» Part of a data file
☆ ☆ ☆
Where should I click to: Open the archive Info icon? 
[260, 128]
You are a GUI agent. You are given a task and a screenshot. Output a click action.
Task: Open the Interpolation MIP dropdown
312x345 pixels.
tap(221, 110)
☆ ☆ ☆
» Task directions
Copy the entries above word for word, line by line.

» Response to this task
Where should I click to: Open the archive Info icon? 
[260, 128]
You are a GUI agent. You are given a task and a screenshot. Output a click action.
Task: Open the Interpolation MIP dropdown
312x345 pixels.
tap(221, 110)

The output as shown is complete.